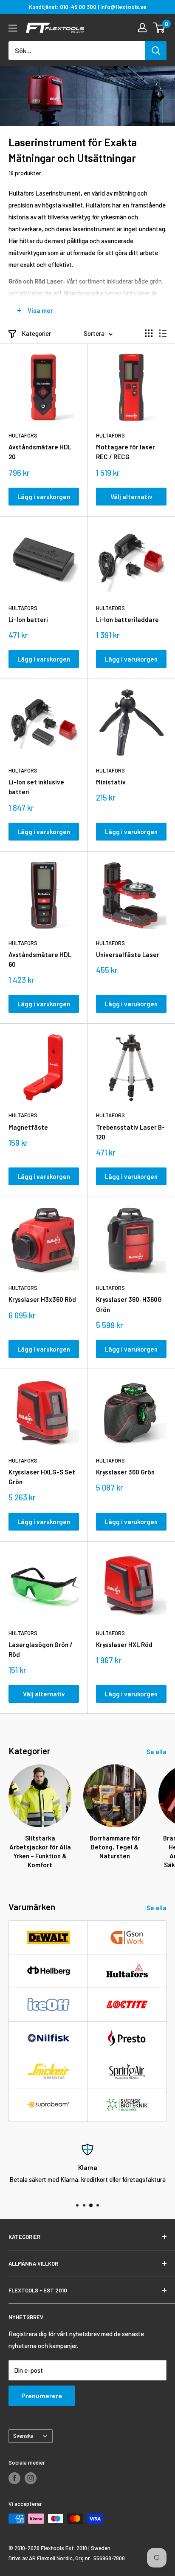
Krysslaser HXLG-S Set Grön (41, 1476)
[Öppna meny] (12, 28)
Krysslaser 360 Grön (125, 1472)
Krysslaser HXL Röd (124, 1644)
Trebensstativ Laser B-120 (130, 1132)
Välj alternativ (131, 496)
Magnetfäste (28, 1127)
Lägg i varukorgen (43, 496)
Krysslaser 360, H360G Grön (129, 1304)
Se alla (157, 1751)
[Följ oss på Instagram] (31, 2478)
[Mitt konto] (142, 27)
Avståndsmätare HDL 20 (39, 451)
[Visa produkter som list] (163, 333)
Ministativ (111, 782)
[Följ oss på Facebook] (14, 2478)
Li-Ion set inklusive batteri (36, 786)
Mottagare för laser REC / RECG (125, 451)
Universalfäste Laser (127, 954)
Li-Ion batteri (28, 619)
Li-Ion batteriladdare (127, 619)
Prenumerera (41, 2395)
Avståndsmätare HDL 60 (39, 959)
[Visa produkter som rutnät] (148, 333)
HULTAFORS (22, 435)
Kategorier (36, 333)
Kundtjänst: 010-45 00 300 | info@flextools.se (88, 6)
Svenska (23, 2435)
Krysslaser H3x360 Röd (42, 1299)
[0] (159, 28)
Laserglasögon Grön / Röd (40, 1649)
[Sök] (156, 50)
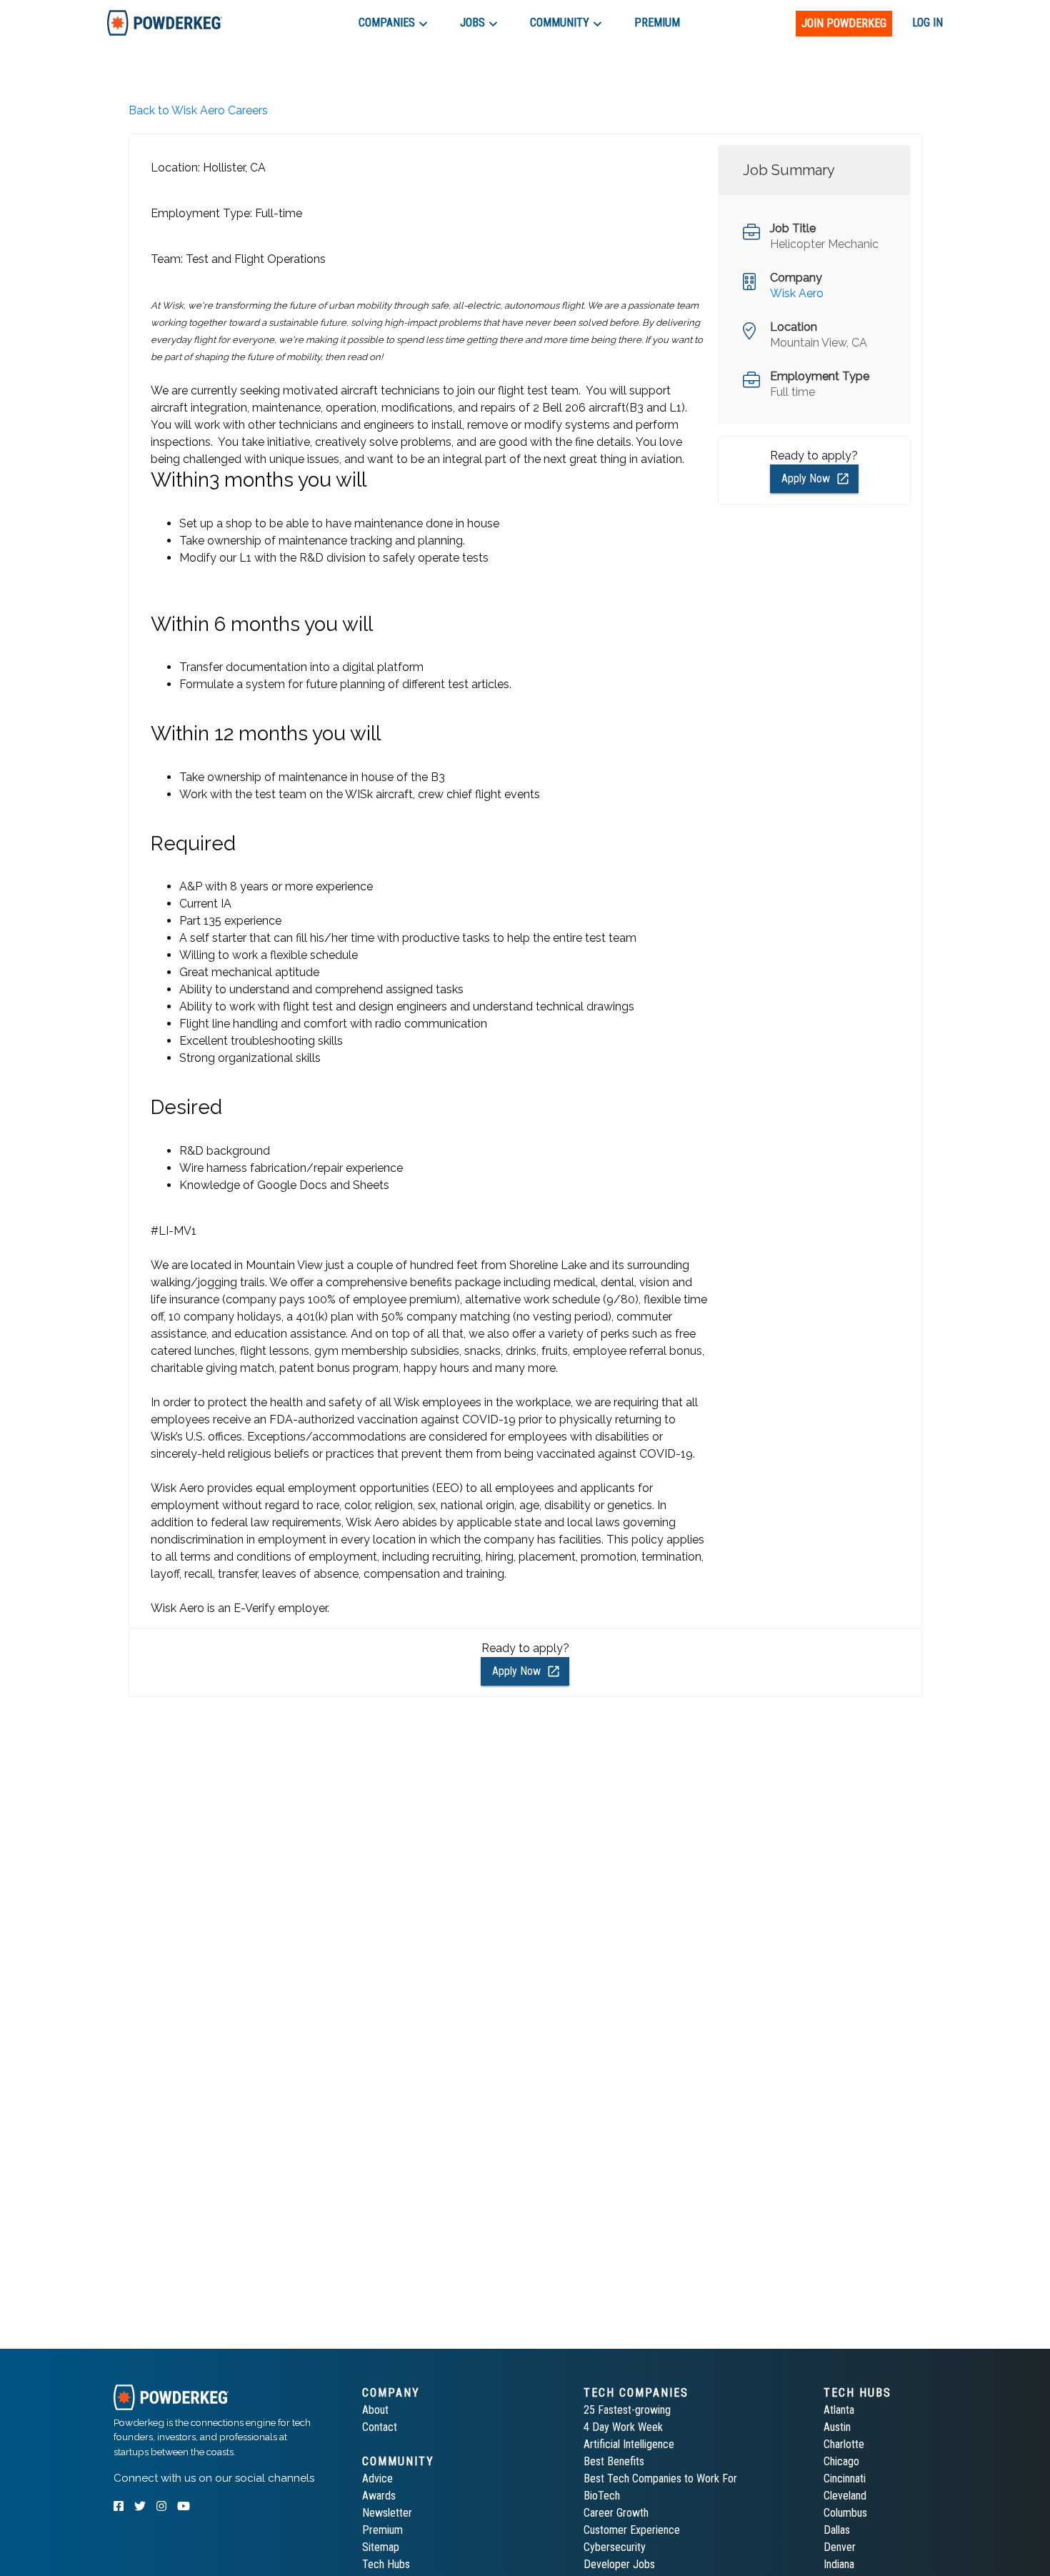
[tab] (164, 22)
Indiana (839, 2564)
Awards (379, 2495)
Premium (382, 2530)
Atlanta (839, 2410)
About (375, 2410)
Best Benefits (614, 2461)
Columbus (845, 2513)
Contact (379, 2427)
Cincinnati (845, 2478)
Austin (837, 2427)
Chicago (841, 2461)
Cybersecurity (615, 2547)
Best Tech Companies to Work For (660, 2478)
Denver (840, 2547)
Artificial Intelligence (629, 2444)
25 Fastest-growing (627, 2410)
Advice (377, 2478)
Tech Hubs (386, 2564)
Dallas (837, 2530)
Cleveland (845, 2495)
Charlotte (844, 2444)
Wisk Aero (797, 293)
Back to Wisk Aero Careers (198, 110)
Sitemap (380, 2547)
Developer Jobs (619, 2564)
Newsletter (387, 2513)
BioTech (602, 2495)
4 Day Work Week (623, 2427)
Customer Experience (632, 2530)
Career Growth (616, 2513)
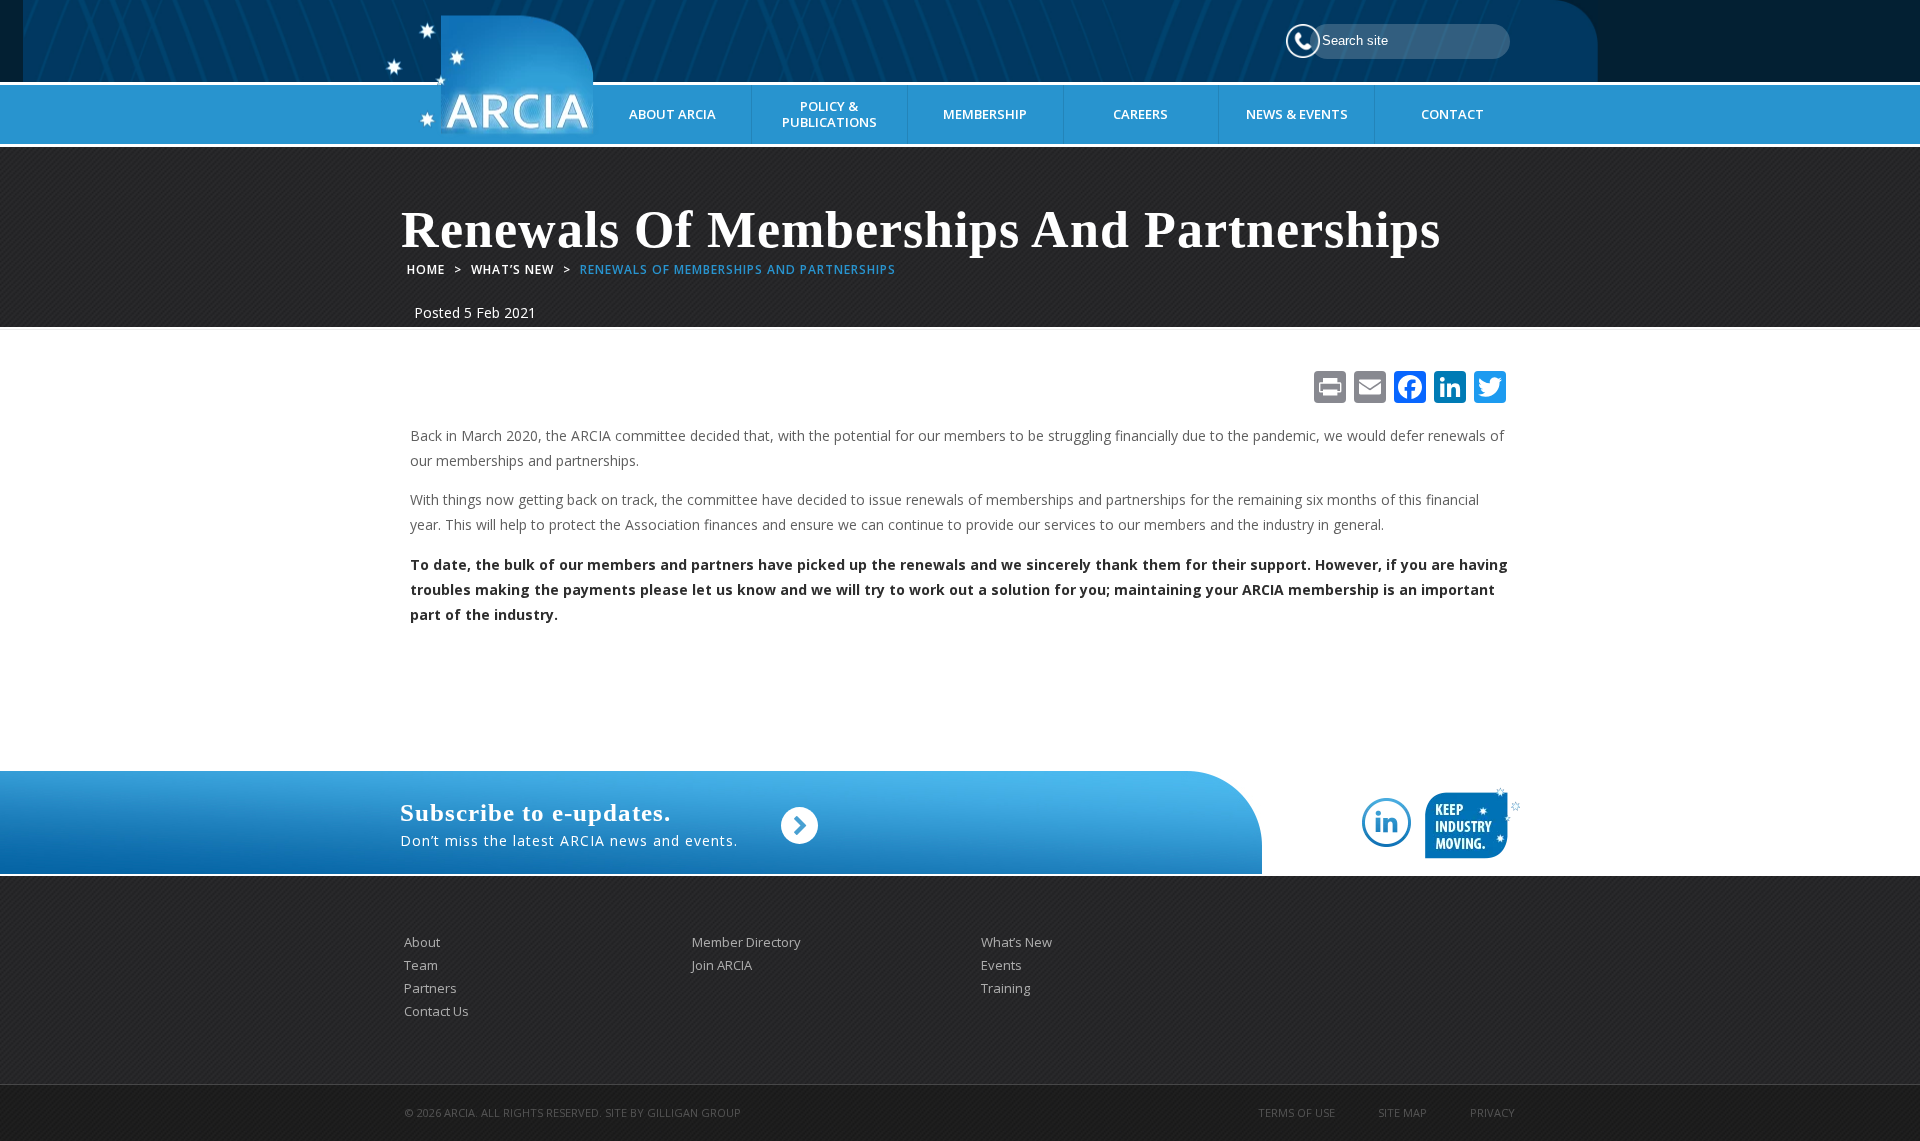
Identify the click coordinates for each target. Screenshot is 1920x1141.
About (422, 942)
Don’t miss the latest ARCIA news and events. (569, 825)
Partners (430, 988)
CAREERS (1140, 114)
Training (1005, 988)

○ ○ ○

[Task details] Show each line in the data where the string "Grön" appears.

[Expected output]
Krysslaser HXLG-S Set Grön (41, 1476)
Krysslaser 360 Grön (125, 1472)
Krysslaser 360, H360G Grön (129, 1304)
Laserglasögon Grön / Röd (40, 1649)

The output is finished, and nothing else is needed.